Fig. 3. ILC2s are involved in adipose tissue homeostasis.

In mouse adipose tissue, sympathetic nerves and alternatively activated, M2-type macrophages produce noradrenaline that binds β-adrenergic receptors on mesenchymal adipose progenitor cells. This leads to their production of IL-33 and glial cell-derived neurotrophic factor (GDNF), for which the receptors ST2 and RET, respectively, are expressed on adipose tissue type 2 innate lymphoid cells (ILC2s).

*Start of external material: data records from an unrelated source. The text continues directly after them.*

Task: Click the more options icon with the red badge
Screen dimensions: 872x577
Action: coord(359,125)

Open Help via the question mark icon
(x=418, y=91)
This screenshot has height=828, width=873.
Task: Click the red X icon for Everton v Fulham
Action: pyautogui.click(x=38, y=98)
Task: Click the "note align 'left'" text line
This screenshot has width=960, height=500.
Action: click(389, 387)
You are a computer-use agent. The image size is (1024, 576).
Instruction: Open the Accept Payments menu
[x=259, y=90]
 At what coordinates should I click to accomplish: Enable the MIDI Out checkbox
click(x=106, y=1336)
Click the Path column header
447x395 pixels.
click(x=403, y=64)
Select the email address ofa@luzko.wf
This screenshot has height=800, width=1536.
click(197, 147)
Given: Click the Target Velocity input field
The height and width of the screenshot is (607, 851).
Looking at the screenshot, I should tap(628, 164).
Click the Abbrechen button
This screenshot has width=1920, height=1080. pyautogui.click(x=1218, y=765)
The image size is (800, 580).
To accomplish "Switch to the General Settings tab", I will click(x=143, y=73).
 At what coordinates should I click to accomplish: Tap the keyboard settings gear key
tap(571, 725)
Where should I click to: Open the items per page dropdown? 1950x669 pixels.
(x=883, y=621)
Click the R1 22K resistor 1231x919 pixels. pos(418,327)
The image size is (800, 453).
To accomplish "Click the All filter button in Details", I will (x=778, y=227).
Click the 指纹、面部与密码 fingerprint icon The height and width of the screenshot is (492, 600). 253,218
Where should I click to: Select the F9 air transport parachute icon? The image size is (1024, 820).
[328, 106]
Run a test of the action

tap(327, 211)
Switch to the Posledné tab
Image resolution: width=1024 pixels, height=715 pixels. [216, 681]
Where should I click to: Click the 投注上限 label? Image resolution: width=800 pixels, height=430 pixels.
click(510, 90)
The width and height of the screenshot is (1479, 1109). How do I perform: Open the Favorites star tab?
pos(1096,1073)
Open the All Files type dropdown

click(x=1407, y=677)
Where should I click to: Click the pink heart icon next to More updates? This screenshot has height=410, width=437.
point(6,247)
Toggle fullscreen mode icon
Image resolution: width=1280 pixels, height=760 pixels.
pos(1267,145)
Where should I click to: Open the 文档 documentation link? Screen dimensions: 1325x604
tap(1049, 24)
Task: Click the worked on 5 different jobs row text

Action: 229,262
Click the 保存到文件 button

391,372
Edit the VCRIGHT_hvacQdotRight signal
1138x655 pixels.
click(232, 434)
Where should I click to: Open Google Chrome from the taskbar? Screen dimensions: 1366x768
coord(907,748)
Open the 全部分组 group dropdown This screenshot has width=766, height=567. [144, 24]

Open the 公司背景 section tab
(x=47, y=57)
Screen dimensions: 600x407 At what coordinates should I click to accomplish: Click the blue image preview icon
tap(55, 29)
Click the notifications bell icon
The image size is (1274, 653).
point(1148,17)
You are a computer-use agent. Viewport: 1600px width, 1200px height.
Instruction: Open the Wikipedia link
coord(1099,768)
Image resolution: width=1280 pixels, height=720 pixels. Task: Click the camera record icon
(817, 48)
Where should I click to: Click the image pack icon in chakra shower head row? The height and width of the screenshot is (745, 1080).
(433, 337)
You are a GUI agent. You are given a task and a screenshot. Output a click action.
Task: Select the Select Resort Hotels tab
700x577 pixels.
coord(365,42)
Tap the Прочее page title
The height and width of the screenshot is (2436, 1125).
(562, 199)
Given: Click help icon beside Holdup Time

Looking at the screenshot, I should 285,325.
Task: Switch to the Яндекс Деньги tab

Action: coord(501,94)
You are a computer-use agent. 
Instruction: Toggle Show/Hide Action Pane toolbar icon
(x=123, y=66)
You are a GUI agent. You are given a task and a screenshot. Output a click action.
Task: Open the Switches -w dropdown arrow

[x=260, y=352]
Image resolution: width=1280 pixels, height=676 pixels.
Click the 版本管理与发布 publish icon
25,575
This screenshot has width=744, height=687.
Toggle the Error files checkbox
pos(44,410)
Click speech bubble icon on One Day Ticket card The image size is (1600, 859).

Activation of adipose tissue ILC2s leads to IL-4 and IL-13 production, which act on mesenchymal adipose cells to promote their production of the eosinophil chemotactic factor CCL11 (also known as eotaxin). Together with ILC2-derived IL-5, this recruits eosinophils to adipose tissue and supports their maintenance. Eosinophils produce IL-4 that supports the differentiation of alternatively activated macrophages, thereby creating a positive-feedback loop for a type 2 environment in the adipose tissue. Adipose tissue ILC2 activation also leads to the production of Met-Enkephalin (MetEnk), which acts on opioid receptors on adipocytes, resulting in a process known as beiging that reduces insulin resistance, a component of the metabolic syndrome.